I think the whole series has already landed in Andrew's tree,
including the arm64 "perf" lockup detector bits. I saw all the
notifications from Andrew go through over the weekend that they were
moved from an "unstable" branch to a "stable" one and I see them at:

https://git.kernel.org/pub/scm/linux/kernel/git/akpm/mm.git/log/?h=mm-nonmm-stable

When I first saw Anderw land the arm64 perf lockup detector bits in
his unstable branch several weeks ago, I sent a private message to the
arm64 maintainers (yourself included) to make sure you were aware of
it and that it hadn't been caught in mail filters. I got the
impression that everything was OK. Is that not the case?


-Doug
  
Mark Rutland June 12, 2023, 1:59 p.m. UTC | #4
On Mon, Jun 12, 2023 at 06:55:37AM -0700, Doug Anderson wrote:
> Mark,
> 
> On Mon, Jun 12, 2023 at 3:33 AM Mark Rutland <mark.rutland@arm.com> wrote:
> >
> > On Fri, May 19, 2023 at 10:18:39AM -0700, Douglas Anderson wrote:
> > > On arm64, NMI support needs to be detected at runtime. Add a weak
> > > function to the perf hardlockup detector so that an architecture can
> > > implement it to detect whether NMIs are available.
> > >
> > > Signed-off-by: Douglas Anderson <dianders@chromium.org>
> > > ---
> > > While I won't object to this patch landing, I consider it part of the
> > > arm64 perf hardlockup effort. I would be OK with the earlier patches
> > > in the series landing and then not landing ${SUBJECT} patch nor
> > > anything else later.
> >
> > FWIW, everything prior to this looks fine to me, so I reckon it'd be worth
> > splitting the series here and getting the buddy lockup detector in first, to
> > avoid a log-jam on all the subsequent NMI bits.
> 
> I think the whole series has already landed in Andrew's tree,
> including the arm64 "perf" lockup detector bits. I saw all the
> notifications from Andrew go through over the weekend that they were
> moved from an "unstable" branch to a "stable" one and I see them at:
> 
> https://git.kernel.org/pub/scm/linux/kernel/git/akpm/mm.git/log/?h=mm-nonmm-stable
> 
> When I first saw Anderw land the arm64 perf lockup detector bits in
> his unstable branch several weeks ago, I sent a private message to the
> arm64 maintainers (yourself included) to make sure you were aware of
> it and that it hadn't been caught in mail filters. I got the
> impression that everything was OK. Is that not the case?

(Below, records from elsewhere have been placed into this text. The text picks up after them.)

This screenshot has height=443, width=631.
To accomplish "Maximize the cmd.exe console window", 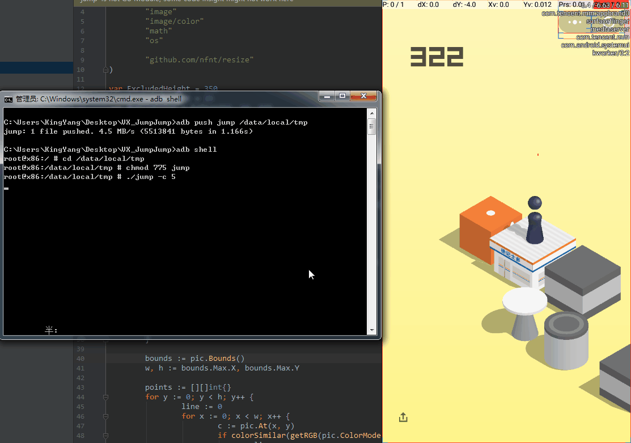I will pos(342,96).
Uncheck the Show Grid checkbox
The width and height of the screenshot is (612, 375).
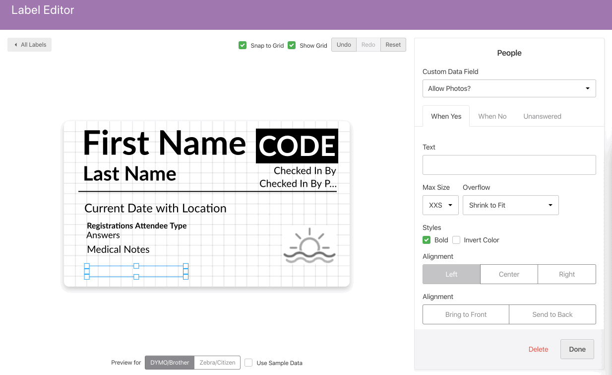(292, 45)
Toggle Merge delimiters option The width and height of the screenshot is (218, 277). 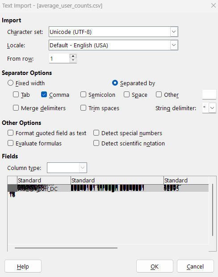click(16, 108)
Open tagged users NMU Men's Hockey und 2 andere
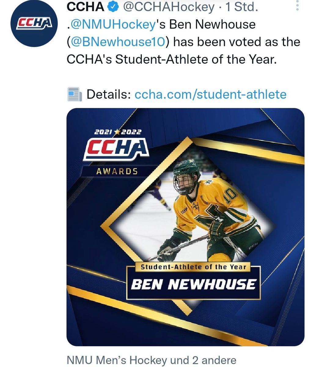Screen dimensions: 315x367 click(x=151, y=360)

Sorry; I'm slowly catching up with a backlog of email, and I'm just behind.

Feel free to ignore this; sorry for the noise!

If we spot anything going wrong in testing we can look at fixing those up.

Thanks,
Mark.
  

Patch

diff --git a/include/linux/nmi.h b/include/linux/nmi.h
index 47db14e7da52..eb616fc07c85 100644
--- a/include/linux/nmi.h
+++ b/include/linux/nmi.h
@@ -210,6 +210,7 @@  static inline bool trigger_single_cpu_backtrace(int cpu)
 
 #ifdef CONFIG_HARDLOCKUP_DETECTOR_PERF
 u64 hw_nmi_get_sample_period(int watchdog_thresh);
+bool arch_perf_nmi_is_available(void);
 #endif
 
 #if defined(CONFIG_HARDLOCKUP_CHECK_TIMESTAMP) && \
diff --git a/kernel/watchdog_perf.c b/kernel/watchdog_perf.c
index 349fcd4d2abc..8ea00c4a24b2 100644
--- a/kernel/watchdog_perf.c
+++ b/kernel/watchdog_perf.c
@@ -234,12 +234,22 @@  void __init hardlockup_detector_perf_restart(void)
 	}
 }
 
+bool __weak __init arch_perf_nmi_is_available(void)
+{
+	return true;
+}
+
 /**
  * watchdog_hardlockup_probe - Probe whether NMI event is available at all
  */
 int __init watchdog_hardlockup_probe(void)
 {
-	int ret = hardlockup_detector_event_create();
+	int ret;
+
+	if (!arch_perf_nmi_is_available())
+		return -ENODEV;
+
+	ret = hardlockup_detector_event_create();
 
 	if (ret) {
 		pr_info("Perf NMI watchdog permanently disabled\n");